Updated 7 February 2026

Three-way emotion classification is a supervised learning task categorizing affective data into positive, neutral, or negative classes, essential for robust emotion analysis.
It employs modality-specific preprocessing and advanced ensemble methods, CNNs, and tailored feature engineering to handle EEG, audio, and text data.
Comparative studies show that hybrid model architectures and domain-adapted features improve accuracy and model robustness across varied datasets.

Three-way emotion classification refers to the supervised learning task in which affective data—such as neurophysiological signals, audio recordings, or text—is categorized into one of three discrete classes, typically labeled as positive, neutral, or negative. This trichotomy recognizes that many emotion-related applications require not only the identification of clear affective valence (positive/negative) but also the robust detection of neutral or affectless states. Three-way frameworks are prominent in research spanning EEG-based affective computing, audio-visual sentiment analysis, and natural language processing. This article provides a comprehensive review of three-way emotion classification, focusing on signal modalities, feature engineering, model architectures, evaluation protocols, comparative performance, and outstanding challenges.

1. Problem Formulation and Labeling Protocols

Three-way emotion classification constrains the emotional label space to three categories, generally defined as:

Negative: Data corresponding to clearly adverse, unpleasant, or distressing affective states.
Neutral: Affective states judged to lack salient positive or negative valence; often associated with resting or baseline conditions, or text/audio reflecting objective content.
Positive: Stimuli or data eliciting pleasant, rewarding, or otherwise positive affect.

Precise operationalization varies by modality and experimental protocol:

In EEG-based paradigms, emotional state labels are induced by presentation of emotionally valenced film clips or standardized stimuli.

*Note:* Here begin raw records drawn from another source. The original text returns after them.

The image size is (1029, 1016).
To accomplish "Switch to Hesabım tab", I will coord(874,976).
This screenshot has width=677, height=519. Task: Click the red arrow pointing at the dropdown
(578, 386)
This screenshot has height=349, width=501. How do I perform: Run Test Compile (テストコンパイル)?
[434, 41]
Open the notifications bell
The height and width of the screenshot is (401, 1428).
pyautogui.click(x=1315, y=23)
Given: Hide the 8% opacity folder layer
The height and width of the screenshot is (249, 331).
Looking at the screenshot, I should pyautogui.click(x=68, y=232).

Windowed EEG segments are associated with the class of the stimulus presented during their recording (Purwar et al., 31 Jan 2026).
In audio classification of movie scenes, class labels ("Good," "Neutral," "Bad") are assigned to segmented audio clips via independent rater consensus or mapping from source dataset taxonomies (Xiong et al., 22 Nov 2025).
For text, such as customer feedback, Spanish utterances are directly labeled as positive, neutral, or negative based on content analysis, often with majority-vote adjudication and cross-language validation (Thapa et al., 26 May 2025).

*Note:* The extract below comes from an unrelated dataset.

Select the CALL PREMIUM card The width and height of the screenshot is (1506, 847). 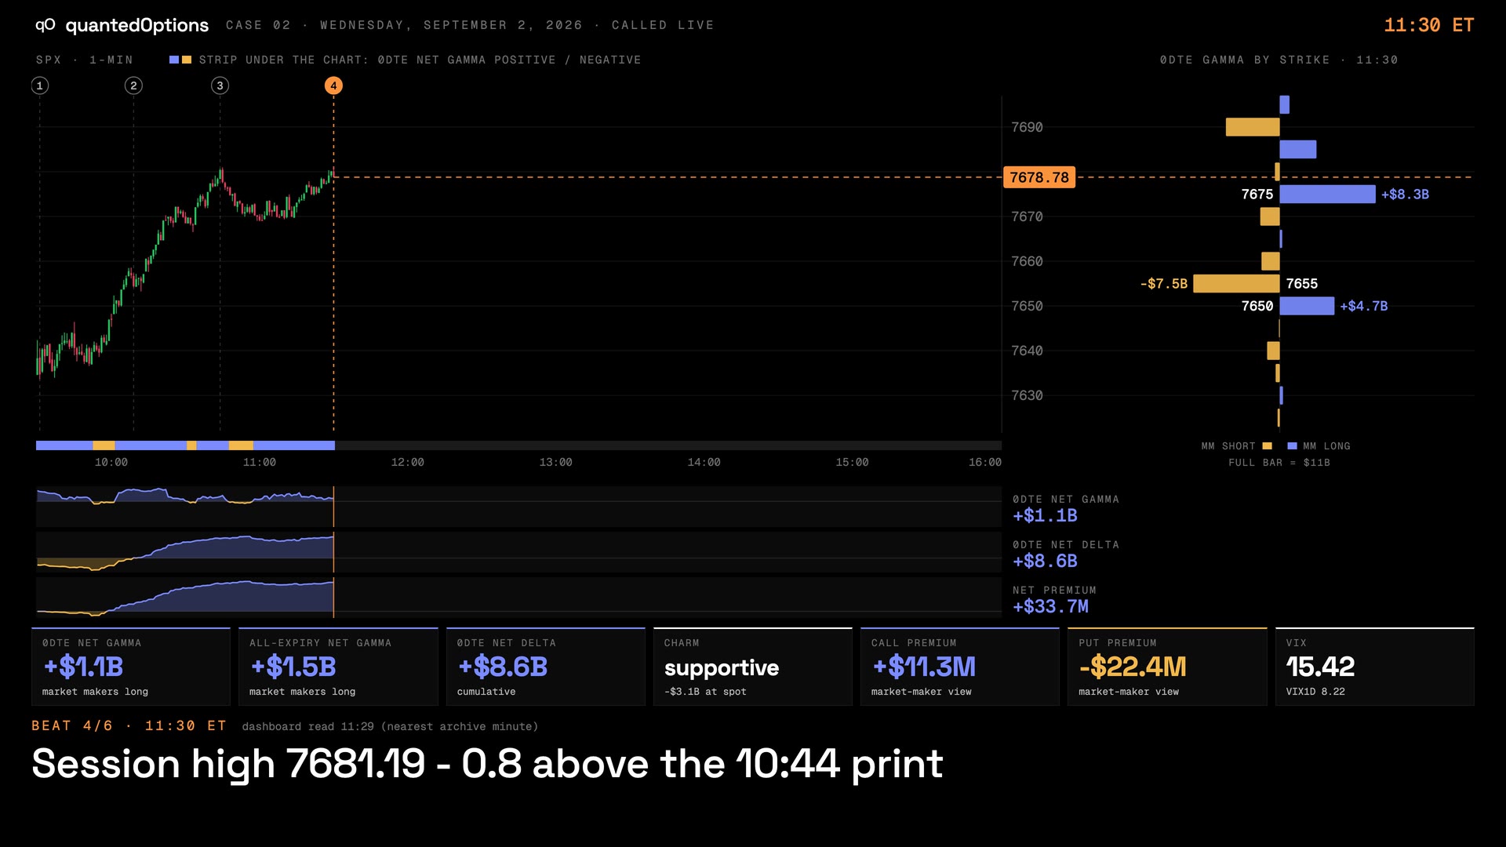click(960, 667)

This three-class labeling supports both balanced and imbalanced distribution handling, with class priors either preserved or enforced via sampling to ensure robust model comparison.

2. Data Preprocessing and Feature Engineering

The pipeline for emotion classification critically depends on tailored preprocessing and high-quality feature extraction specific to the data modality.

EEG Signals

Segmentation: Continuous EEG is segmented into short windows (1 s, with or without overlap).
Filtering: Bandpass filtering (e.g., 0.5–45 Hz) suppresses both low-frequency drifts and high-frequency noise (Purwar et al., 31 Jan 2026).
Artifact Rejection: Visual/manual criteria or thresholding remove windows contaminated by eye blinks, muscle activity, or motion.
Normalization: Feature-wise z-score normalization for algorithms sensitive to scale, such as SVM (Purwar et al., 31 Jan 2026).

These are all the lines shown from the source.